This has been apparent in the interpretation of vacancy exclusions. For example, in Cody v Beaver Insurance Co. (1964), 45 D.L.R. (2d) 531 (Alta. C.A.), the insured property was not considered vacant while the house had furniture and possessions in it even though the insured was not actually living there. Similarly, in Ritchie (Litigation Guardian of) v Sun Alliance Insurance Co. (1992), 122 N.B.R. (2d) 322 (Q.B.), the court held the property was not vacant because it was being checked on almost daily.

The opposite conclusion was reached in Lambert v Wawanesa Mutual Insurance Co., [1945] 1 D.L.R. 694 (Ont. C.A.). In Lambert, the policy used the term "unoccupied" rather than "vacant". The Ontario Court of Appeal found the house was unoccupied even though it contained possessions. At paragraph 6, it concluded for a dwelling-house to be occupied, it must be a person's "customary place of abode... [or] place of usual return and habitual stoppage". The distinction between the words "vacant" and "unoccupied" was also discussed in Miller v Portage La Prairie Mutual Insurance Co., [1936] 2 D.L.R. 787 (Sask. C.A.), where Gordon J.A. stated at para. 17: "'Vacant' I take to apply to inanimate objects and 'unoccupied' to animate occupancy."

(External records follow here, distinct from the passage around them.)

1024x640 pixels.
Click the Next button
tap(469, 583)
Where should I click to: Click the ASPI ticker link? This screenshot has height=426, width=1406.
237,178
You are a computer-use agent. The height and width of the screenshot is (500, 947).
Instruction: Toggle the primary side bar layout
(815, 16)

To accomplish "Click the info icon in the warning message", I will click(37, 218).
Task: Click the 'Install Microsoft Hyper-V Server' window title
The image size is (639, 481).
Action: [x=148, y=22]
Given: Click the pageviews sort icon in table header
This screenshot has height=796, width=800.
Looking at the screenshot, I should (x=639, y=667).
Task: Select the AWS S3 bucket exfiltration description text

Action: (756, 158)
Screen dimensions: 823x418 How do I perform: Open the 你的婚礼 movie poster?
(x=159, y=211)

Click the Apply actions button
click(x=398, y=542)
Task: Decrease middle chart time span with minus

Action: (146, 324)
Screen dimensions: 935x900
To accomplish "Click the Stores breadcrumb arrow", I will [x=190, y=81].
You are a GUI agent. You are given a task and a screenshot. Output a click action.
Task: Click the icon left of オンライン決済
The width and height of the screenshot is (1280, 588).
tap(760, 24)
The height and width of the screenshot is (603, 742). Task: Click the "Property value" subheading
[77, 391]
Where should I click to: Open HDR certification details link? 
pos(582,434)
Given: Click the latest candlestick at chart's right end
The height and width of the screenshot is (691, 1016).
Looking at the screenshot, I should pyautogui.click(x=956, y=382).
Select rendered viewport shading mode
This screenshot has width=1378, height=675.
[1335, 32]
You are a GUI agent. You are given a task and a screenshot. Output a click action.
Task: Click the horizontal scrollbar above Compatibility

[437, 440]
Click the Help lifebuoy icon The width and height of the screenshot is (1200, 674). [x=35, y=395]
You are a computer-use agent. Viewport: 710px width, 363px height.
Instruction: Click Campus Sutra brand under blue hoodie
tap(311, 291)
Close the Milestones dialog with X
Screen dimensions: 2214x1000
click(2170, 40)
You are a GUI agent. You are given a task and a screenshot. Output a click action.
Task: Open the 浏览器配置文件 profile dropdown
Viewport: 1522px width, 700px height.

Another clause which has led to divergent results is the Innocent Co-Insured exclusion clause. Homeowner's Policies frequently contain terms excluding coverage for loss or damage to property caused by a criminal or intentional act. This has led to cases where one insured intentionally causes damage to a property and the insurer denies coverage to the innocent co-insured. A leading case on this issue is Scott v Wawanesa Mutual Insurance Company, [1989] 1 S.C.R. 1445. In this case, the Insured's minor son intentionally set fire to the Insured's premises. The Supreme Court of Canada considered whether the exclusion for loss or damage applied only to the Insured responsible for the criminal or intentional act or whether it applied to all innocent insureds. The majority judgment concluded the terms of the policy clearly excluded the damages suffered by the parents.

A more recent Alberta Court of Queen's Bench decision, Charles v Peace Hills Insurance Co., 2007 ABQB 515, involved a situation where a husband set fire to a matrimonial home. Although the husband and wife had separated, they were still legally married. It was determined the husband still had an insurable interest in the home even though he no longer resided there. The Court held the policy precluded coverage to any and all insured persons "even if the intentional or criminal act was the result of the actions of only one of the insured" (para. 32).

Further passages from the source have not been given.